_Collected data_
== Segment start ==
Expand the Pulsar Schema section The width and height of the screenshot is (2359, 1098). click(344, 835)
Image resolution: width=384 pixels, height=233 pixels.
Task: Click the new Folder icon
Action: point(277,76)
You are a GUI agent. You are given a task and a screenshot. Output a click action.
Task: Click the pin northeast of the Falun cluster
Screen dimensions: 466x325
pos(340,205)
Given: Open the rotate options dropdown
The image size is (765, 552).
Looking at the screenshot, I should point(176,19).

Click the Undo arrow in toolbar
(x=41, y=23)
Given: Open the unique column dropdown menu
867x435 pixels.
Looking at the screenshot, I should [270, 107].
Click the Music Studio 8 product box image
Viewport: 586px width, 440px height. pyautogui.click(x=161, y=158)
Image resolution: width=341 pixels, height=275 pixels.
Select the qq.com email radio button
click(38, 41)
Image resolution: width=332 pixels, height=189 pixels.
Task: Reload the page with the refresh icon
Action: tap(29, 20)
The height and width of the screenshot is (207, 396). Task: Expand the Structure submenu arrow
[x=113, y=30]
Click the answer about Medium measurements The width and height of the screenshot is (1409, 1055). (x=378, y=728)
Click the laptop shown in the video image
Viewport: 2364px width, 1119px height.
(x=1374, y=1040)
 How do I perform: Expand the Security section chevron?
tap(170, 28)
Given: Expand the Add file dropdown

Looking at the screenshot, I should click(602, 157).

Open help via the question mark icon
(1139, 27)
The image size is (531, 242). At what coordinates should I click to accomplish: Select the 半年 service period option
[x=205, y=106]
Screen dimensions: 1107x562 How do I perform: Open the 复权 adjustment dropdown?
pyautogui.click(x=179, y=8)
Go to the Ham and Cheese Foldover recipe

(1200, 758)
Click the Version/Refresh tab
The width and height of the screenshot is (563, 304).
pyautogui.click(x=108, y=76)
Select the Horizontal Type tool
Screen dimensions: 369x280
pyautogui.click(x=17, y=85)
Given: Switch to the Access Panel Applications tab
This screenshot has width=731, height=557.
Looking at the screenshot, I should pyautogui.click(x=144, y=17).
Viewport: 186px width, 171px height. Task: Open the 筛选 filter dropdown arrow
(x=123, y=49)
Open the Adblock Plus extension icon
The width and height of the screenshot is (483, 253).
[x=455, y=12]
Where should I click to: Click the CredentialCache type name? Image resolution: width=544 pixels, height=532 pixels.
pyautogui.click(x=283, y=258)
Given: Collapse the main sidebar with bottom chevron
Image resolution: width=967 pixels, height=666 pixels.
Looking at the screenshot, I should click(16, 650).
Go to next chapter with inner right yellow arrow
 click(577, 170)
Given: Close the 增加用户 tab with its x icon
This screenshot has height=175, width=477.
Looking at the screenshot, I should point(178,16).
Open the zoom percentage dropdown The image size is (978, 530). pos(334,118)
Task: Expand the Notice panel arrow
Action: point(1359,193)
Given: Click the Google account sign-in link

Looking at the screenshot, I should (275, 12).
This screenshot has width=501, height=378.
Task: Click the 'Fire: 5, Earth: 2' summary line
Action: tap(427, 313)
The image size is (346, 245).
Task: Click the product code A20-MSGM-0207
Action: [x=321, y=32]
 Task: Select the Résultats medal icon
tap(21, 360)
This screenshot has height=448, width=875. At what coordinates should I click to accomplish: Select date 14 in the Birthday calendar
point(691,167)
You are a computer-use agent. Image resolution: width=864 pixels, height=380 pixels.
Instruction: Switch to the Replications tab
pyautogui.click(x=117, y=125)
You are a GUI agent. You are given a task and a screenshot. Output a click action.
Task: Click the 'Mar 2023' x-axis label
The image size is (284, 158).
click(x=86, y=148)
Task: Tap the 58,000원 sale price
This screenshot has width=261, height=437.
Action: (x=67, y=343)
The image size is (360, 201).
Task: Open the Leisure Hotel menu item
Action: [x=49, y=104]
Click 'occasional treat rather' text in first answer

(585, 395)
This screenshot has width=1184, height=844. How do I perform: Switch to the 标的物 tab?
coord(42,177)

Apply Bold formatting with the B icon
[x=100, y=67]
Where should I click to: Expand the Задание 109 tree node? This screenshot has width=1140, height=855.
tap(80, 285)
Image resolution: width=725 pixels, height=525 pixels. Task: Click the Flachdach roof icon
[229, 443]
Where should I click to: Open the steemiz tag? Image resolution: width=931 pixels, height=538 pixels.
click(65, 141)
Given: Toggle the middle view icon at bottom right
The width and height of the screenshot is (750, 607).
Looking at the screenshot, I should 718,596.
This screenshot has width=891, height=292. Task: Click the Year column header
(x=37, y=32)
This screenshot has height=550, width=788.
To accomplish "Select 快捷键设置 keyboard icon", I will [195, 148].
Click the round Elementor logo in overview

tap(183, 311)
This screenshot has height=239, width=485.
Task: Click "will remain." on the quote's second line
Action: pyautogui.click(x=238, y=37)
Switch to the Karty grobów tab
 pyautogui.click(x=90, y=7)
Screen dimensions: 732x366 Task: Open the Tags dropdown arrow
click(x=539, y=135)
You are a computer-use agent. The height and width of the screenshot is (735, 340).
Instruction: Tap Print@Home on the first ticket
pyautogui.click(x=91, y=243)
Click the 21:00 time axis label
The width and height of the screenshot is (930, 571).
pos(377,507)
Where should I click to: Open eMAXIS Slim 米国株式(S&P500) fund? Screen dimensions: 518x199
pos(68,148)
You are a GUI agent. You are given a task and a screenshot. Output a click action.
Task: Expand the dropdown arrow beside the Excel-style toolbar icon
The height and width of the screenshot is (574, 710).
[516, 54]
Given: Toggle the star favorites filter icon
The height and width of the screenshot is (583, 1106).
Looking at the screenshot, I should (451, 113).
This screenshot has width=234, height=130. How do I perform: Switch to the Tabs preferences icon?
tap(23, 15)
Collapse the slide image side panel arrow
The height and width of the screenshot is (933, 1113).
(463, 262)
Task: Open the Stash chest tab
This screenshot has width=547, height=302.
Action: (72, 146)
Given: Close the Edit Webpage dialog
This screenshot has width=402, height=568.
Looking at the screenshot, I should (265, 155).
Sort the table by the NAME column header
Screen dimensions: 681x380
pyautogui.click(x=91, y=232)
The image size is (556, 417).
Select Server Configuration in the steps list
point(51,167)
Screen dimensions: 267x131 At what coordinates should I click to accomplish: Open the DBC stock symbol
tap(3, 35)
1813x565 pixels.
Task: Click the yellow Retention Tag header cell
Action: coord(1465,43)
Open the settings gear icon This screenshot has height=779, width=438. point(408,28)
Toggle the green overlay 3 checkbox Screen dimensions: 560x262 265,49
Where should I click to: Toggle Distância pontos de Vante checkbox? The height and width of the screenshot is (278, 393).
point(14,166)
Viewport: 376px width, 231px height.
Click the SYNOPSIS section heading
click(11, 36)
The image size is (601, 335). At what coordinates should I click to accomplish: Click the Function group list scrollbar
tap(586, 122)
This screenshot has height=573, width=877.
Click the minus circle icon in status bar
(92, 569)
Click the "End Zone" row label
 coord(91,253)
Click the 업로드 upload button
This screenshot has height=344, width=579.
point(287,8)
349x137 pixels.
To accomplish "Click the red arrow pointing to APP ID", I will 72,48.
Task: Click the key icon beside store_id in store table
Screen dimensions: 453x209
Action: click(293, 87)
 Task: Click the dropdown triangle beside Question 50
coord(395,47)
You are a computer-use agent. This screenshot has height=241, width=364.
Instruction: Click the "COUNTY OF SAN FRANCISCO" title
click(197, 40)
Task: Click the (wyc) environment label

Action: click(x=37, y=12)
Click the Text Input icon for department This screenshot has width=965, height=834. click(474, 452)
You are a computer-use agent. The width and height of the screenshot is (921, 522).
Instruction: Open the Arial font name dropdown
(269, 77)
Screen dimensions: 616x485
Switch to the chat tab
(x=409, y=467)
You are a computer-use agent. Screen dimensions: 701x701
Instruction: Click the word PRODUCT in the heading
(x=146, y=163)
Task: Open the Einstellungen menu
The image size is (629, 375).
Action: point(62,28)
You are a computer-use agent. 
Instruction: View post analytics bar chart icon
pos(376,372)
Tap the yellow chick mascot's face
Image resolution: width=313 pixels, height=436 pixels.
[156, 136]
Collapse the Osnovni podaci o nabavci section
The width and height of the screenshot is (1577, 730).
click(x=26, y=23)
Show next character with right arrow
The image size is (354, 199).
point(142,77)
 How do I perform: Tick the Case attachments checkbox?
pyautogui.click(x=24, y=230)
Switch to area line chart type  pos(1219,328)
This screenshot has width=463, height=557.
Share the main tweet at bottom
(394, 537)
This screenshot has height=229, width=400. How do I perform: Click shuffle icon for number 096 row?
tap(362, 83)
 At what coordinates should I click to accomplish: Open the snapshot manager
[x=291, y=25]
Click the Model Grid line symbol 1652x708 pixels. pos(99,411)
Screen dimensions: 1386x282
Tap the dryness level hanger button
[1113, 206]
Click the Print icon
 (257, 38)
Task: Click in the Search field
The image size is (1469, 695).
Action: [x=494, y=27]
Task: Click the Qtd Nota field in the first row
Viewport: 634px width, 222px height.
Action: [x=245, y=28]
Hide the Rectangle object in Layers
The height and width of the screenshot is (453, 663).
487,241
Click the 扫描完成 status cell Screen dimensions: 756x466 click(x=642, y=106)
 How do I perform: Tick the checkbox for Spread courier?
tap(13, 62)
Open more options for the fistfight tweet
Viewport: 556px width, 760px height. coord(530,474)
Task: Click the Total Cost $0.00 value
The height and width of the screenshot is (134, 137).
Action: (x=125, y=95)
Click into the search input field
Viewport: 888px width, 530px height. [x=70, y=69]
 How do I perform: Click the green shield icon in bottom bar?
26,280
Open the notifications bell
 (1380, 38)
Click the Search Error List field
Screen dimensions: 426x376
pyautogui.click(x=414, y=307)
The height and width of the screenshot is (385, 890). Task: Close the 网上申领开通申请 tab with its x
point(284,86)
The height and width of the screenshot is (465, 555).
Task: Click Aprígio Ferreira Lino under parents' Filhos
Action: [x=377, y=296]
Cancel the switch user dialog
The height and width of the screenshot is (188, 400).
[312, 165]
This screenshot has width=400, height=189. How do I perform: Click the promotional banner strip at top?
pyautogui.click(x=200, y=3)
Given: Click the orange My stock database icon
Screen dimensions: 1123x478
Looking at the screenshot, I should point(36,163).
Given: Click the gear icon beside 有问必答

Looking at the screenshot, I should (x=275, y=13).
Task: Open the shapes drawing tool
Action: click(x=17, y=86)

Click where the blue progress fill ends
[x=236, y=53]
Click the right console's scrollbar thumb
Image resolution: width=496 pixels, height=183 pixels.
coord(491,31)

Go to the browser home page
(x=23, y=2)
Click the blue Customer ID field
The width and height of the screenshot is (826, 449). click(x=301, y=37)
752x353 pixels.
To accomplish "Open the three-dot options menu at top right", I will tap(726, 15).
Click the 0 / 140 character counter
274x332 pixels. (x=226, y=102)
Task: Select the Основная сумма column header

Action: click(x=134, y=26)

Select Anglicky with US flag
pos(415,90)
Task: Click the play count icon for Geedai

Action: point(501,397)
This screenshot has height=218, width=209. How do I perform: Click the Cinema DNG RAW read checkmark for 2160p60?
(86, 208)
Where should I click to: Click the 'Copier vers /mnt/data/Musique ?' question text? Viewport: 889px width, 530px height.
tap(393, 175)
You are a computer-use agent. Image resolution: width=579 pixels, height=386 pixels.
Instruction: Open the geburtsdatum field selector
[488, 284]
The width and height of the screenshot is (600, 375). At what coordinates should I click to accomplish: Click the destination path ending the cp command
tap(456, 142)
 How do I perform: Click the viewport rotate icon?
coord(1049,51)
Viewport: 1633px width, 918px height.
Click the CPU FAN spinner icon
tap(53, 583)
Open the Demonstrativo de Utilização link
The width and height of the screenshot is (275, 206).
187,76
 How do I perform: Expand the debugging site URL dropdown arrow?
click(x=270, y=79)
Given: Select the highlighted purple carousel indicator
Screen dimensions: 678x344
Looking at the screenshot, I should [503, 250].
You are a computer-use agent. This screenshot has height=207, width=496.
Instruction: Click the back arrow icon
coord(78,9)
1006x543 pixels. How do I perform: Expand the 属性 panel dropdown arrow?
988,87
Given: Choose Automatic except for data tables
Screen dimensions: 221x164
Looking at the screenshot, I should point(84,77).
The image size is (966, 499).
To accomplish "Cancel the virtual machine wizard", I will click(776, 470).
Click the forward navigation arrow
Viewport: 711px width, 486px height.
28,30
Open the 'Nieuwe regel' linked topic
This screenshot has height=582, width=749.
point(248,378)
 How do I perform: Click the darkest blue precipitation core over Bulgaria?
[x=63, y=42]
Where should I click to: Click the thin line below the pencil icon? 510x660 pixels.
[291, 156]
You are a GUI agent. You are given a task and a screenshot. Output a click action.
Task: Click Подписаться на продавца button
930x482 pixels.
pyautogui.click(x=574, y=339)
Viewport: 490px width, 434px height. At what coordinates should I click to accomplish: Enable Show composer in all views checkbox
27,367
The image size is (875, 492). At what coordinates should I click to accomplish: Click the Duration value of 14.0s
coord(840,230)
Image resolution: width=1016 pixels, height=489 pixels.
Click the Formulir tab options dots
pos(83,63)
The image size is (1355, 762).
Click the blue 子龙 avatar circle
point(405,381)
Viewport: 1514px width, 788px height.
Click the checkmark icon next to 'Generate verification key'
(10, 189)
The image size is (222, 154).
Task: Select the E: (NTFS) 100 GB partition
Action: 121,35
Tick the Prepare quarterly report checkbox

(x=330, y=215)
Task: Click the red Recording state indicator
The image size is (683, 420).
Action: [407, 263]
== Segment end ==
_Instructions for the task_
Using the entries above, return exactly the lines from the line with "752x353 pixels." to the line with "Task: Click Подписаться на продавца button", counting both of those lines.

_Exercise solution_
752x353 pixels.
To accomplish "Open the three-dot options menu at top right", I will tap(726, 15).
Click the 0 / 140 character counter
274x332 pixels. (x=226, y=102)
Task: Select the Основная сумма column header

Action: click(x=134, y=26)

Select Anglicky with US flag
pos(415,90)
Task: Click the play count icon for Geedai

Action: point(501,397)
This screenshot has height=218, width=209. How do I perform: Click the Cinema DNG RAW read checkmark for 2160p60?
(86, 208)
Where should I click to: Click the 'Copier vers /mnt/data/Musique ?' question text? Viewport: 889px width, 530px height.
tap(393, 175)
You are a computer-use agent. Image resolution: width=579 pixels, height=386 pixels.
Instruction: Open the geburtsdatum field selector
[488, 284]
The width and height of the screenshot is (600, 375). At what coordinates should I click to accomplish: Click the destination path ending the cp command
tap(456, 142)
 How do I perform: Click the viewport rotate icon?
coord(1049,51)
Viewport: 1633px width, 918px height.
Click the CPU FAN spinner icon
tap(53, 583)
Open the Demonstrativo de Utilização link
The width and height of the screenshot is (275, 206).
187,76
 How do I perform: Expand the debugging site URL dropdown arrow?
click(x=270, y=79)
Given: Select the highlighted purple carousel indicator
Screen dimensions: 678x344
Looking at the screenshot, I should [503, 250].
You are a computer-use agent. This screenshot has height=207, width=496.
Instruction: Click the back arrow icon
coord(78,9)
1006x543 pixels. How do I perform: Expand the 属性 panel dropdown arrow?
988,87
Given: Choose Automatic except for data tables
Screen dimensions: 221x164
Looking at the screenshot, I should point(84,77).
The image size is (966, 499).
To accomplish "Cancel the virtual machine wizard", I will click(776, 470).
Click the forward navigation arrow
Viewport: 711px width, 486px height.
28,30
Open the 'Nieuwe regel' linked topic
This screenshot has height=582, width=749.
point(248,378)
 How do I perform: Click the darkest blue precipitation core over Bulgaria?
[x=63, y=42]
Where should I click to: Click the thin line below the pencil icon? 510x660 pixels.
[291, 156]
You are a GUI agent. You are given a task and a screenshot. Output a click action.
Task: Click Подписаться на продавца button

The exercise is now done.